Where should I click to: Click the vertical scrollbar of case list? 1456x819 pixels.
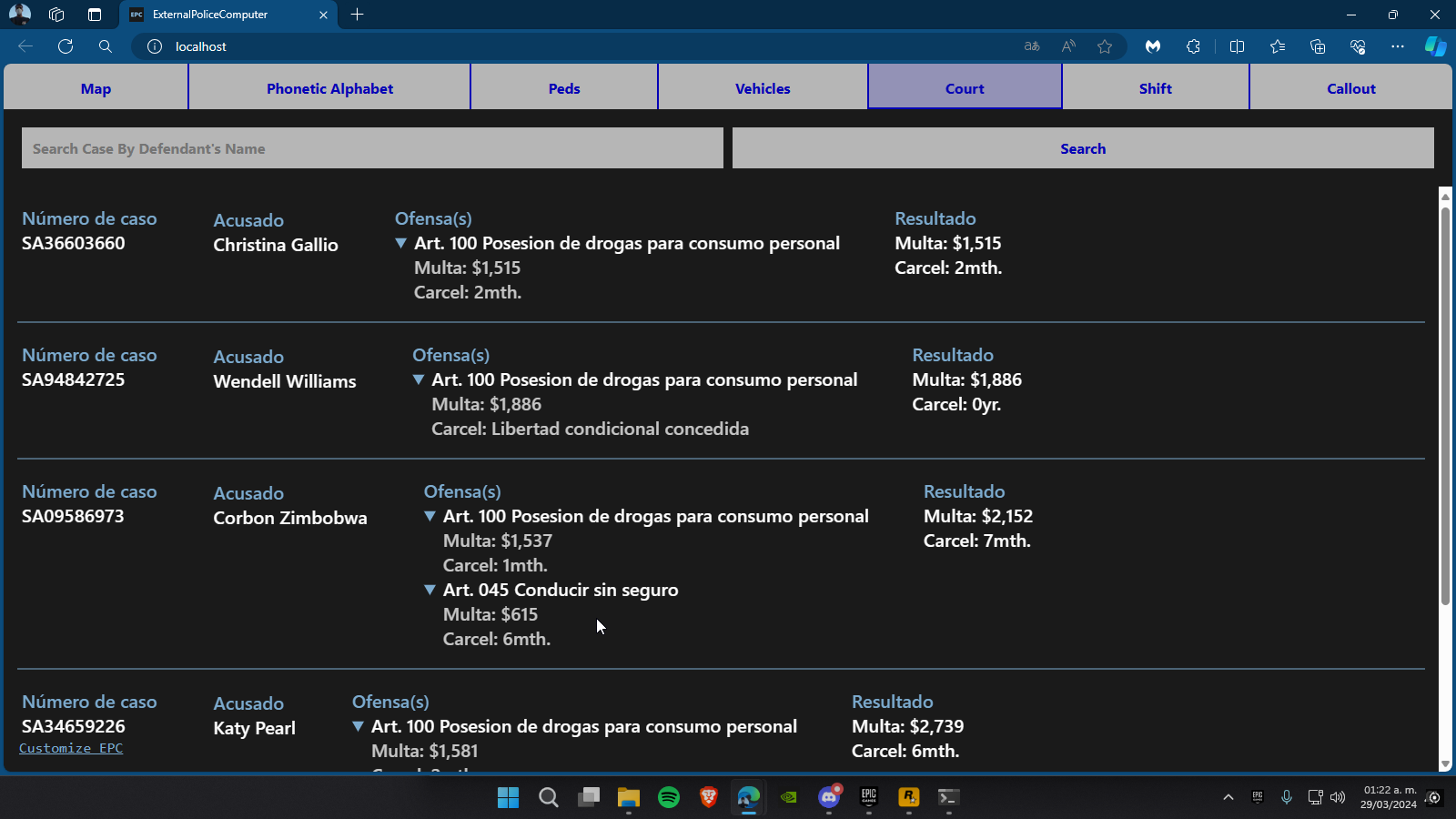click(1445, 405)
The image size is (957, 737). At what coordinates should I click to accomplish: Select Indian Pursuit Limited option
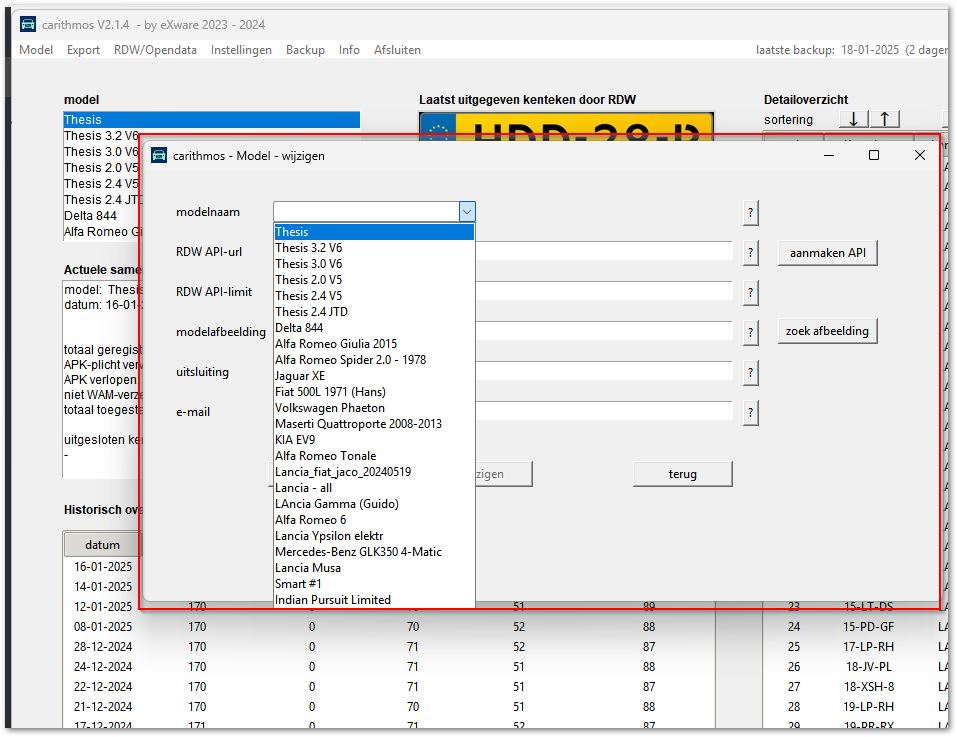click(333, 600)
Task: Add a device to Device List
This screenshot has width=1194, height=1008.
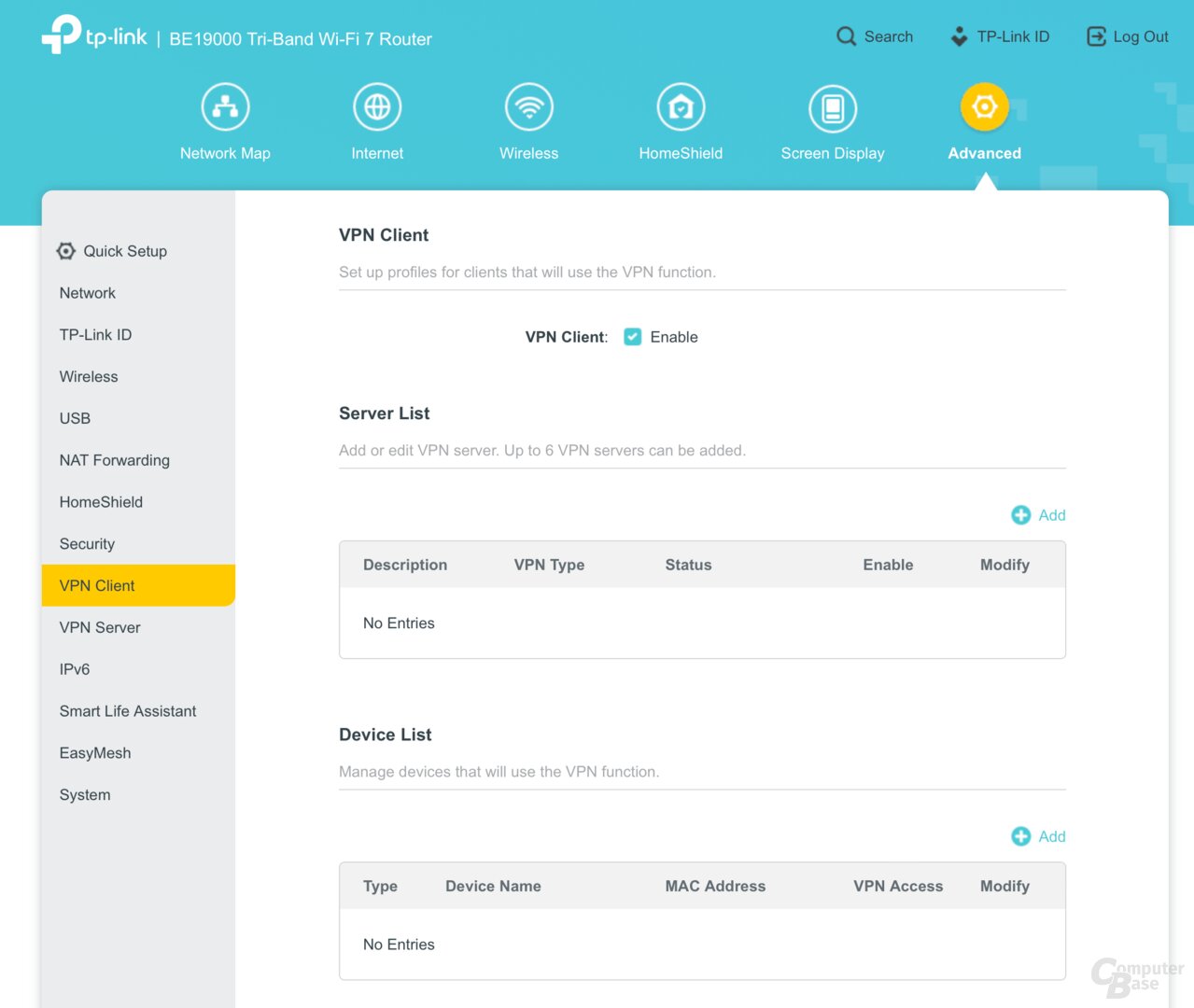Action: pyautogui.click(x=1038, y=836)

| TASK PROMPT |
Copy the records word for word, from the very start through the line containing "click(333, 600)", with both ends included. Leave the pictures out.

| SOLUTION |
Where should I click to: Click the vertical scrollbar of case list? 1456x819 pixels.
click(1445, 405)
The image size is (957, 737). At what coordinates should I click to accomplish: Select Indian Pursuit Limited option
click(333, 600)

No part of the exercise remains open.